(ASSIGNMENT 1) Retype the passage of the social care funding speech between "Speaking as the" and "the means test.", inclusive.
(ASSIGNMENT 2) Continue the speech on funding social care from where it ends.

(DOCUMENT SECTION)
All that said, increasing national insurance is an inappropriate way of funding social care. Like my noble friend Lord Forsyth of Drumlean, I welcome the fact that the Government are addressing the funding of social care. They have done so in the past, through one or two mechanisms, but at no stage have we seen the increases in resources for social care keep pace with the rising cost. That is where we need to be. The NHS, as I know perfectly well from past experience, needs, broadly speaking, a 4% per annum increase in real terms to keep pace with demand. Social care is getting nothing like that, but the increase in demand for social care is very like that for the NHS.

More of these resources should go to social care than the Government intend—not all of them, but perhaps one-third over the next three years—and that should start now. If you ask people in the NHS whether funding for social care and funding for the NHS are separate, they of course understand the essential link between them. Funding social care now, so that we can remedy some of the lack of access to local authority-funded social care and enable people who have substantial, not just critical, care needs to get access to social care, will do a great deal to reduce the crisis in demand for the NHS.

This is particularly true of accident and emergency units, which are often presented with older, frailer people with comorbidities—incredibly difficult patients with whom to work. The NHS does not want to discharge such patients to their homes with comorbidities and unresolved issues, so the cost to the NHS is very high. But such patients can be managed through the social care system and in primary care—we just need to make sure that they have fewer crises that have not been anticipated and dealt with.

Speaking as the Secretary of State who asked Andrew Dilnot to form his commission and prepare his report, I note that it is now over 10 years since it was presented. We legislated for it in 2014. It is available and it could be implemented now, but in my view it should not be paid for out of the national insurance increase. I proposed, more or less 10 years ago, that it should be paid for by removing the exemption for people’s principal private residence from the means test for domiciliary care. My noble friend Lord Forsyth of Drumlean asked this question. Now, it would, I think, raise something like £1.3 billion a year. If, in addition, higher-rate taxpayers who are pensioners were not to receive the winter fuel allowance, we would have about the amount of money necessary to pay for the cap on care costs and the changes to the means test.

(DATA BLOCK)
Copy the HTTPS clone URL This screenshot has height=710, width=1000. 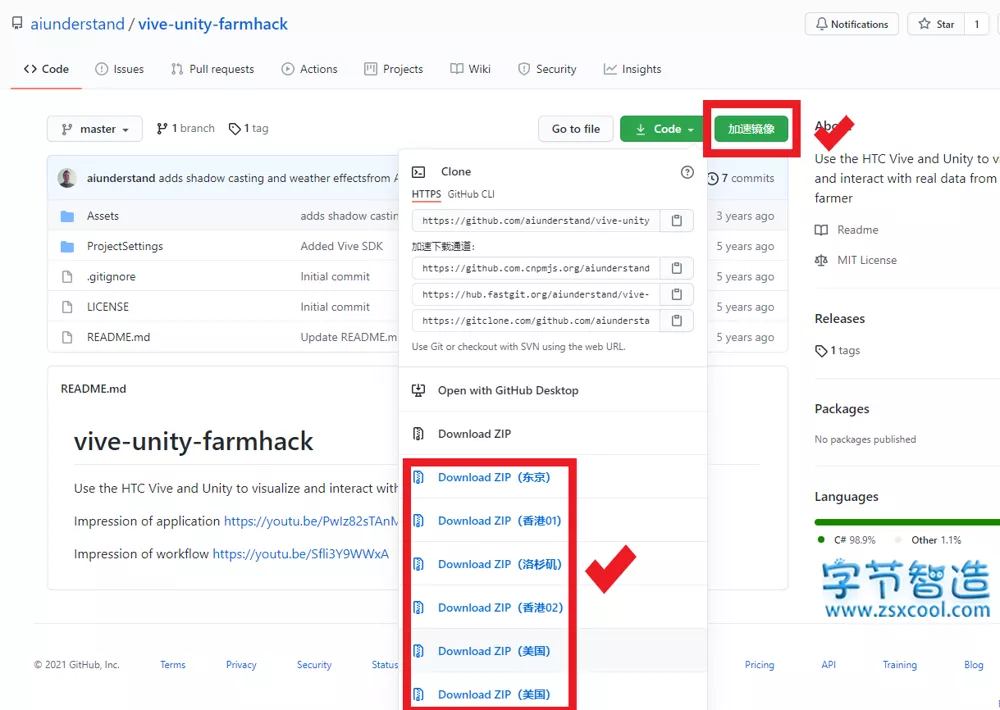pos(677,220)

(EXERCISE RESULT 1)
Speaking as the Secretary of State who asked Andrew Dilnot to form his commission and prepare his report, I note that it is now over 10 years since it was presented. We legislated for it in 2014. It is available and it could be implemented now, but in my view it should not be paid for out of the national insurance increase. I proposed, more or less 10 years ago, that it should be paid for by removing the exemption for people’s principal private residence from the means test for domiciliary care. My noble friend Lord Forsyth of Drumlean asked this question. Now, it would, I think, raise something like £1.3 billion a year. If, in addition, higher-rate taxpayers who are pensioners were not to receive the winter fuel allowance, we would have about the amount of money necessary to pay for the cap on care costs and the changes to the means test.

(EXERCISE RESULT 2)
That is how it should be paid for—within the system, essentially by those who will benefit from it, because they have the underlying resources to do so, not least in the properties that they own. So let us not go down the path of unfortunate intergenerational impacts, particularly for younger people, of putting this on to national insurance contributions.

My final point is that a White Paper on social care and healthcare is coming. We already have the Health and Care Bill. The integrated care in that Bill is not integrated care between health and social care. When we talk about integrating health and social care, what we need is not institutional integration but integration around the care user and patient themselves. That is the only integration that will really work: integration around the person themselves. Whether it is done by personalised care or self-directed care, it needs to be supported by pooled budgets and joint commissioning. Fundamentally, it is about giving patients and care users themselves, and their families, much greater control over the nature of the services provided to them by the NHS and social care. I hope that is what we shall see in the autumn.